As sellar masses are often discovered incidentally, clinical criteria to assess the likelihood of metastasis are required to guide (radio-)surgical decision-making. While PitNET/adenomas are common in the general population, with a prevalence of microadenoma of about 10% in thon MRI imaging, it should be noted that in patients with a known malignant tumor, a pituitary mass is more likely to represent a metastasis (incidence reported around 5%) than a PitNET/adenoma (incidence of 1.8%) [3,4,5, 20]. This information should also be provided to the neuropathologists for consideration in their assessment. As metastases are more likely to affect the posterior pituitary, the defining clinical symptom differentiating pituitary metastasis from PitNET/adenoma is isolated AVP deficiency [7].

In addition to clinical presentation, imaging diagnostics can help to identify pituitary metastases. However, signal characteristics of metastases on MRI are variable. Findings include loss of hyperintensity of the posterior pituitary (pituitary bright spot) on T1 weighted imaging [32, 33] and hyperintensity on T2 [3], although reports are conflicting [32, 33]. Postgadolinium enhancement is also not reported consistently [32]. The European Society of Endocrinology guidelines for the management of aggressive pituitary tumors suggest an initial imaging protocol comprising of 2–3 mm sagittal T1, coronal T1 before and after gadolinium injection, coronal T2 or axial T1-weighted slices to assess a possibly malignant mass in the sellar region [34].

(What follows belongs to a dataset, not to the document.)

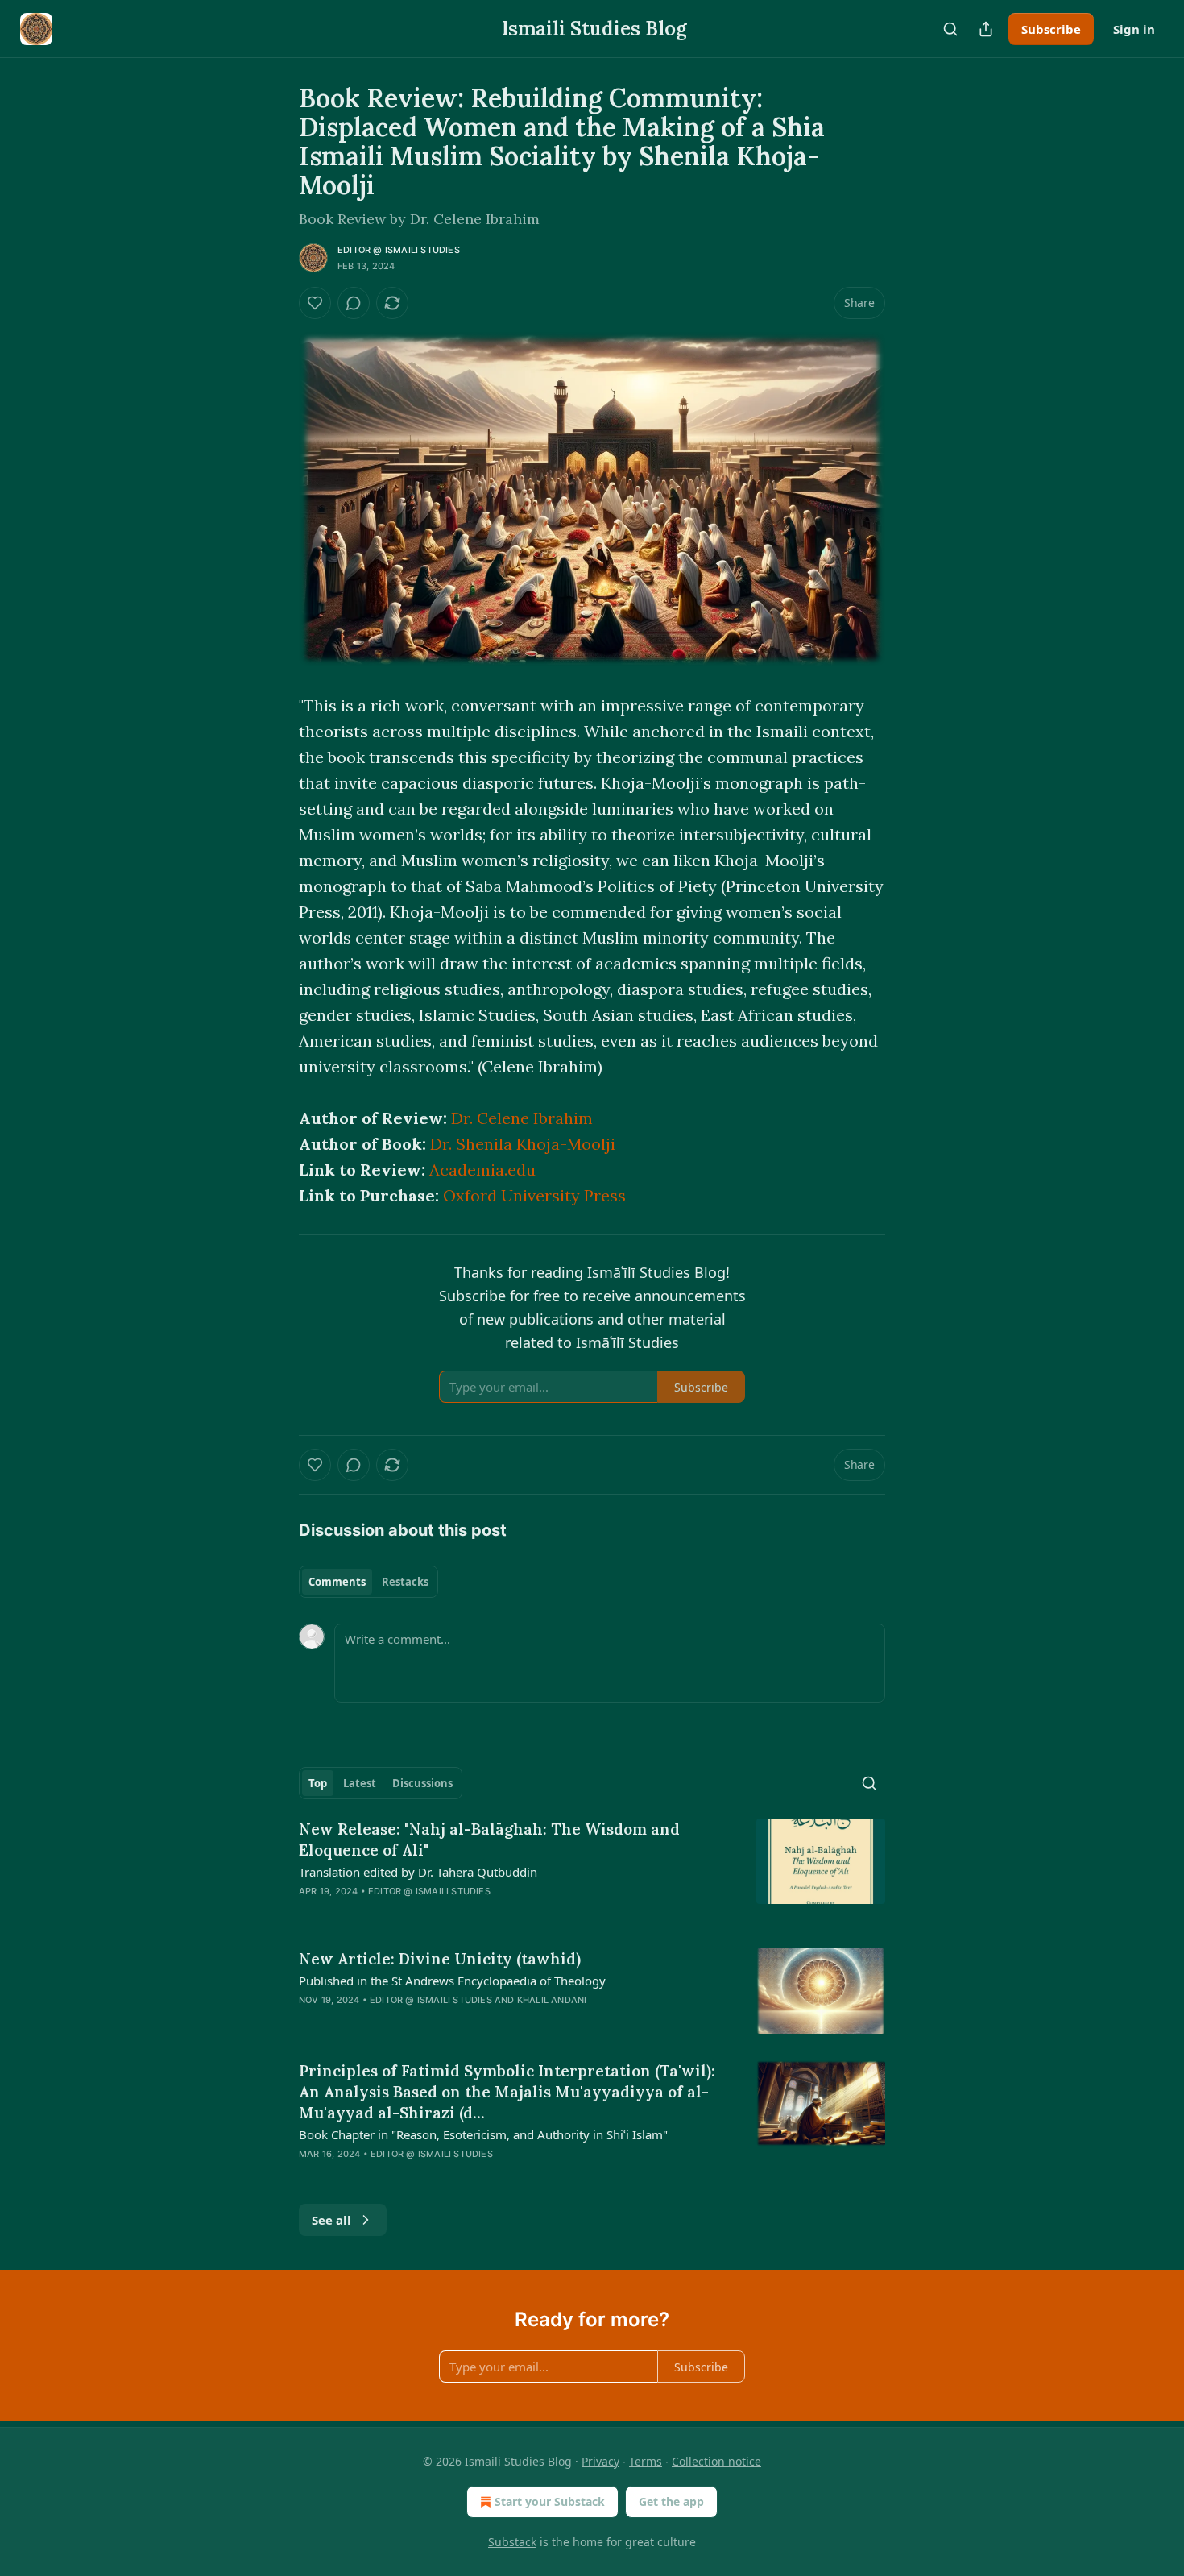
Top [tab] (317, 1783)
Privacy (600, 2461)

Rapid growth on follow-up MRI can be a warning sign for a metastasis, sometimes with a constriction by the sellar diaphragm leading to a dumbbell-shaped tumor [32, 35]. While cavernous sinus invasion is also common in PitNET/adenomas, a bilateral invasion can point towards malignancy [33]. Furthermore, the presence of visual pathway edema enhances the likelihood of a metastasis over a pituitary macroadenoma [36].

While bony erosion of the sellar floor can also occur in PitNET/adenomas, it may occur more frequently in metastasis [33]. Haemorrhage and apoplexy are uncommon [33]. There are currently no conclusive reports on the utility of molecular imaging in pituitary metastases.

While neurosurgery is an important treatment option, gross total resection of the tumor is often impossible due to infiltration of the surrounding tissue and bone as well as intense vascularization [37]. Although survival rates in cancer patients with pituitary metastasis are known to be poor, clinical case series have shown prolonged survival in patients with certain pathologies due to surgical removal of the pituitary metastasis [36, 38, 39]. However, as the therapy goal in those patients often is of palliative nature, and additionally, when there is no acute cranial nerve compression, radiosurgery can be an effective alternative to neurosurgery in selected cases [40,41,42], and has become the first-line treatment in many centers [36, 43].Importantly, a recent retrospective study by Hong et al. showed reduced overall survival in patients with non-treated pituitary metastases [44]. Their study reported on 48 cases, which is a large cohort considering the rarity of these entities. Still, the limited number of cases, the retrospective nature of this study and possible selection bias do not allow for a clear conclusion on treatment recommendation.

In our center, we generally recommend a combined hybrid procedure of surgery and radiosurgery or conventional radiotherapy in the treatment of metastases to the pituitary, since the required radiation dose differs between PitNET/adenomas and a metastases, and imaging alone is not sufficient to obliviate pathologic evaluation.